Also known as Lap-Band, gastric banding surgery places a silicon band in the upper part of the stomach. On the inside of this band is a balloon that is attached to the other side to a port underneath the patient’s skin. The Lap-Band works by squeezing the opening to the stomach and restricting the amount of food that one can eat at one meal. To create a tight squeeze, or “fit”, the band itself must be filled with saline (water).

All About Lap Band Fills

A lap band fill involves a visit to the doctor where a needle is inserted into the port located under the skin on the abdominal wall. Lap band fills are typically not painful at all. Once the needle goes through the port, the doctor injects it with saline. The saline itself will travel down the tube and into the balloon, the Lap Band. As the band fills up, there is pressure put on the top of the stomach. The area of the stomach above the band is known as the pouch, and when food is consumed, food will sit there until it begins to break down.


Filling the band will make this opening smaller and make it harder for food to pass through it. A tight band will create a small opening to the stomach, which means it will take a longer period for food to make it to the stomach. This limits the amount of food consumed leading to weight loss. It is crucial that the right amount of fluid is consumed to provide the food a chance to digest at the right pace and to keep the patient hydrated.

Band Fill Amounts

Overfilling a Lap-Band can potentially prevent a patient from eating. Underfilling one will prevent it from doing its job. This makes finding the real fill level imperative for success. While the process is a guess and checks situation, a surgeon will be able to find the right level for each patient gradually.

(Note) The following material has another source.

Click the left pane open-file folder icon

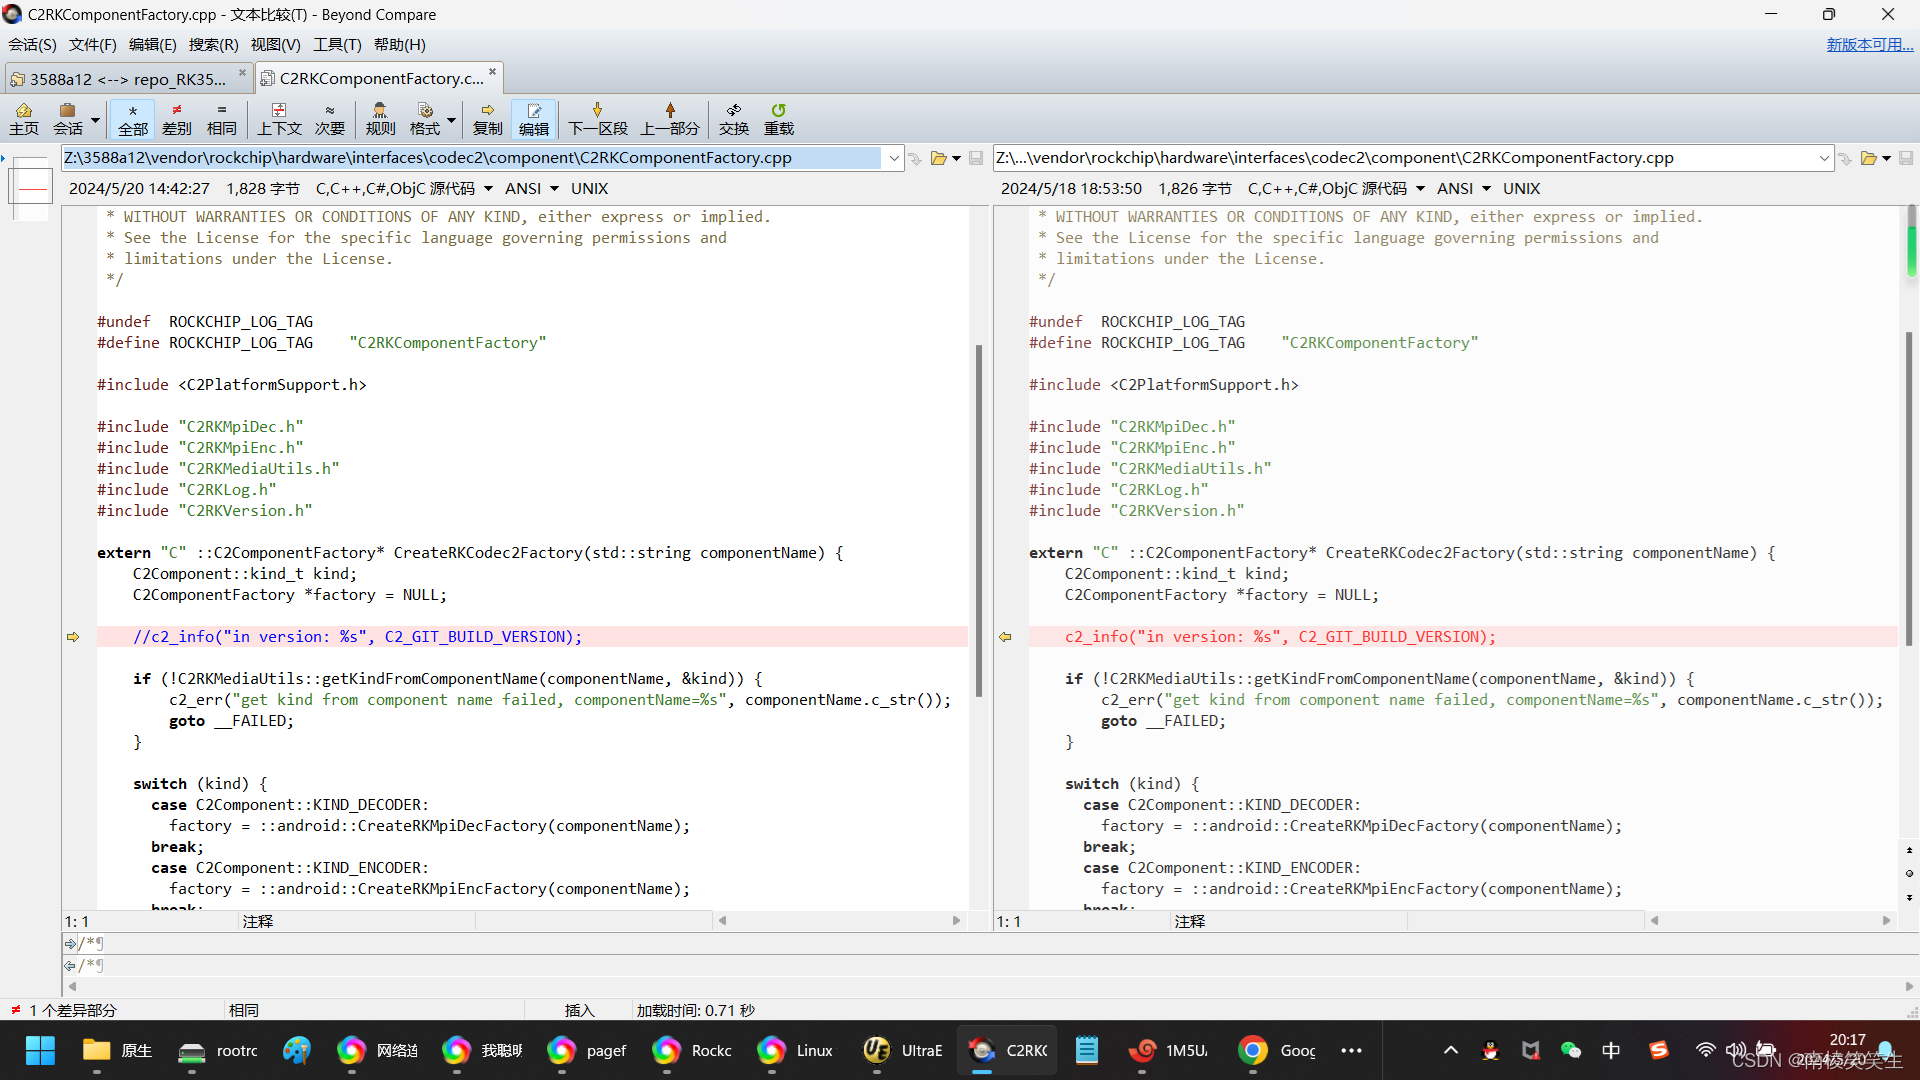coord(938,158)
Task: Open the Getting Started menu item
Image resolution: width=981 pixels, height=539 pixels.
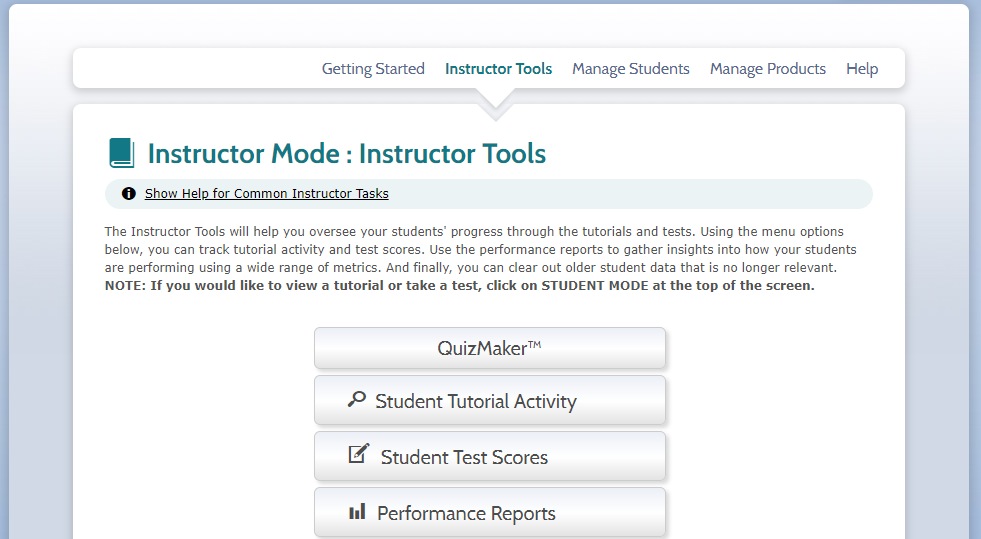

During the first year after gastric banding surgery, the patient will see the surgeon between 3-5 times. After the first year, patients typically have two visits annually for adjustments to their band.
Some questions that a surgeon may ask a patient during their visit may include:

  1. Are you hungry a lot?
  2. How often do you snack?
  3. How much do you eat at each meal?
  4. What kind of food do you eat?
  5. When do you feel full usually (fast or slow)?

Too Tight of Band


There are many warning signs associated with the fact that your band may be too tight. If you experience any of these signs, contact your surgeon immediately.

  1. Waking up at night coughing can mean there is food or fluid stuck above the pouch.
  2. Pain when eating solid food.
  3. Sudden loss of volume control meaning you don’t feel full when you used to. This can mean the band has slipped.
  4. Vomiting.
  5. Redness or pain at the port injection site.

Cost of Lap Band Fills in Mexico

Typically insurance covers the cost of one’s surgery and most often will cover the fills too. It’s important to discuss this with your surgeon even before you have gastric banding surgery. Many times you will only pay a co-pay associated with a doctor’s visit. Contact our helpful, patient care coordinators to discover our costs in Mexico.


Overall, lap band fills are a necessary part of a successful weight loss surgery in Mexico. Consider them bi-annual appointments as a way to stay accountable with your weight loss and to keep your body working as well as it possibly can. It is never safe to skip fills throughout a year as the lack of adjustments can lead to serious health issues.